Although the risk of addiction in any individual is unknown, it can occur in patients appropriately prescribed morphine sulfate extended-release tablets. Addiction can occur at recommended doses and if the drug is misused or abused.
Assess each patient’s risk for opioid addiction, abuse, or misuse prior to prescribing morphine sulfate extended-release tablets, and monitor all patients receiving morphine sulfate extended-release tablets for development of these behaviors and conditions. Risks are increased in patients with a personal or family history of substance abuse (including drug or alcohol abuse or addiction) or mental illness (e.g., major depression). The potential for these risks should not, however, prevent the proper management of pain in any given patient. Patients at increased risk may be prescribed opioids such as morphine sulfate extended-release tablets, but use in such patients necessitates intensive counseling about the risks of proper use of morphine sulfate extended-release tablets along with intensive monitoring for signs of addiction, abuse, and misuse. Consider prescribing naloxone for the emergency treatment of opioid overdose [see Dosage and Administration (2.2), Warnings and Precautions (5.3)].
Abuse or misuse of morphine sulfate extended-release tablets by crushing, chewing, snorting, or injecting the dissolved product will result in the uncontrolled delivery of morphine and can result in overdose and death [see Overdosage (10)].

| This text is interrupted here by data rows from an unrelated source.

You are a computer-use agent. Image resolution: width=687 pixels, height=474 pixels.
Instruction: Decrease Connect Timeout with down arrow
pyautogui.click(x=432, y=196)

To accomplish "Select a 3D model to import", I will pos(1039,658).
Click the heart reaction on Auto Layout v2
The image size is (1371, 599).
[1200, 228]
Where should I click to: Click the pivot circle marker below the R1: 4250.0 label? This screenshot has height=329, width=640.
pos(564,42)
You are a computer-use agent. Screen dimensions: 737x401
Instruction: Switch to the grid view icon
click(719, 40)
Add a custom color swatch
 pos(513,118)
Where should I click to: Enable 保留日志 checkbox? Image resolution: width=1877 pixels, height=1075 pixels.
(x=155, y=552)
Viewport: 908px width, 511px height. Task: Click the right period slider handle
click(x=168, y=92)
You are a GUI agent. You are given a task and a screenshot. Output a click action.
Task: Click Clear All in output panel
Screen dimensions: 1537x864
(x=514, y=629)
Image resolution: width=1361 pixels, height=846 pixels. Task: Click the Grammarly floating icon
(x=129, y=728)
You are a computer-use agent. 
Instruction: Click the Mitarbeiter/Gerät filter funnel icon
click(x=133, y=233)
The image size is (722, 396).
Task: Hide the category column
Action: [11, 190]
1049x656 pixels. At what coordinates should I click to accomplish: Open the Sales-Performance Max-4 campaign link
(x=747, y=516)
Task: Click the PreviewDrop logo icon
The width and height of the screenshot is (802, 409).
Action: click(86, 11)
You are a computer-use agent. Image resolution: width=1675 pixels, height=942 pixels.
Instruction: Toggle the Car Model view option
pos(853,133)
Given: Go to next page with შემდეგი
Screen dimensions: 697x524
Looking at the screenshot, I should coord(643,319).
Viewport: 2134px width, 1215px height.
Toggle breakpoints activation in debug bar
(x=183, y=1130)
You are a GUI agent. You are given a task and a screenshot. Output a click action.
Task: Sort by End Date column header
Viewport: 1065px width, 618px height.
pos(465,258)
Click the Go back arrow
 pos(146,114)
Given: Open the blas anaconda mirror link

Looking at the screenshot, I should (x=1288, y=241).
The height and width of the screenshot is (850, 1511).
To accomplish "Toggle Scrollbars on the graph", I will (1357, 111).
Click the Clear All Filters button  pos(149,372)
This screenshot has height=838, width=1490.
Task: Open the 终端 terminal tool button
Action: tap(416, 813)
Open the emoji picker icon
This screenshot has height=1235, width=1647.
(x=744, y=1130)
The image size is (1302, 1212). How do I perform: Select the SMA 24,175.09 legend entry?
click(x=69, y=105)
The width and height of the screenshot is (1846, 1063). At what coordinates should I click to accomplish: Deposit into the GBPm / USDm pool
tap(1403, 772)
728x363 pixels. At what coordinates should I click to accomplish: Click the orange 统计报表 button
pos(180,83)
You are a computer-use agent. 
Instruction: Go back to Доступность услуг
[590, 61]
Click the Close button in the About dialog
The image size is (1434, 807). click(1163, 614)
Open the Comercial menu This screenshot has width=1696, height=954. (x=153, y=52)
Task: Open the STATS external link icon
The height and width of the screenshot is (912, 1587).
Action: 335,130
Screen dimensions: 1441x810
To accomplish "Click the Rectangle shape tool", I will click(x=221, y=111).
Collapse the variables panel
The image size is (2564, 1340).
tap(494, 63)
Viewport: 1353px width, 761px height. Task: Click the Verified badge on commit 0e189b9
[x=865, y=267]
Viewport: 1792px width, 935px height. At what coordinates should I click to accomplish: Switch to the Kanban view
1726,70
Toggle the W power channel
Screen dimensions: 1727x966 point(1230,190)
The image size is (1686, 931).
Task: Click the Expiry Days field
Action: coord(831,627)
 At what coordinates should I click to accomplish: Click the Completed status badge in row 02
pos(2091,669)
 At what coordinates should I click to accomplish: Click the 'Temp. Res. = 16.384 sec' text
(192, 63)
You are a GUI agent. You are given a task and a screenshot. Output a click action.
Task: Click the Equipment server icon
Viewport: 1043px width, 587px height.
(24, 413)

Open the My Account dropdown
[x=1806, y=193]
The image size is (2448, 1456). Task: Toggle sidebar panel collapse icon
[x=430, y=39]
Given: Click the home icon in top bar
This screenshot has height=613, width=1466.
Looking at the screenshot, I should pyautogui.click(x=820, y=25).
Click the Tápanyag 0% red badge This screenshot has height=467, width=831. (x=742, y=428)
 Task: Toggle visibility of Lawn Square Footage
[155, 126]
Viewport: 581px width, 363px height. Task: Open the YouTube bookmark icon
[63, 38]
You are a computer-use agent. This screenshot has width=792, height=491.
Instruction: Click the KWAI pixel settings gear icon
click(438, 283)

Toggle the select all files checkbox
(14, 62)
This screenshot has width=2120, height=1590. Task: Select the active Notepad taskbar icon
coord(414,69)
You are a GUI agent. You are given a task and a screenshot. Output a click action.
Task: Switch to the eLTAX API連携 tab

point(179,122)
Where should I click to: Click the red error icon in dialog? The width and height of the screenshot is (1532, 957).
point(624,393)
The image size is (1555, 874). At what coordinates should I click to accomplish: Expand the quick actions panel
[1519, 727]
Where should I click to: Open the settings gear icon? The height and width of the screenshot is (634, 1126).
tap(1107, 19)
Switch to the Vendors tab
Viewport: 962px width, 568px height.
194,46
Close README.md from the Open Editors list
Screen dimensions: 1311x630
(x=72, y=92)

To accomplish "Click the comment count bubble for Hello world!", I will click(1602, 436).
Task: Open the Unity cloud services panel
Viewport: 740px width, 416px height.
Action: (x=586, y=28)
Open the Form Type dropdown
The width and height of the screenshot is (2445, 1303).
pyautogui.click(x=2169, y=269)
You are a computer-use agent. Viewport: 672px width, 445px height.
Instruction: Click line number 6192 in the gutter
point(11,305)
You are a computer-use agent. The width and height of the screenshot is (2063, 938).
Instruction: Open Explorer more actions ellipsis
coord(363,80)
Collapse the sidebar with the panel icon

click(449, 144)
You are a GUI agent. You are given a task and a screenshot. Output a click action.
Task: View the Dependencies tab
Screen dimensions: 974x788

Opioids are sought by drug abusers and people with addiction disorders and are subject to criminal diversion. Consider these risks when prescribing or dispensing morphine sulfate extended-release tablets. Strategies to reduce these risks include prescribing the drug in the smallest appropriate quantity and advising the patient on the proper disposal of unused drug [see Patient Counseling Information (17)]. Contact local state professional licensing board or state controlled substances authority for information on how to prevent and detect abuse or diversion of this product.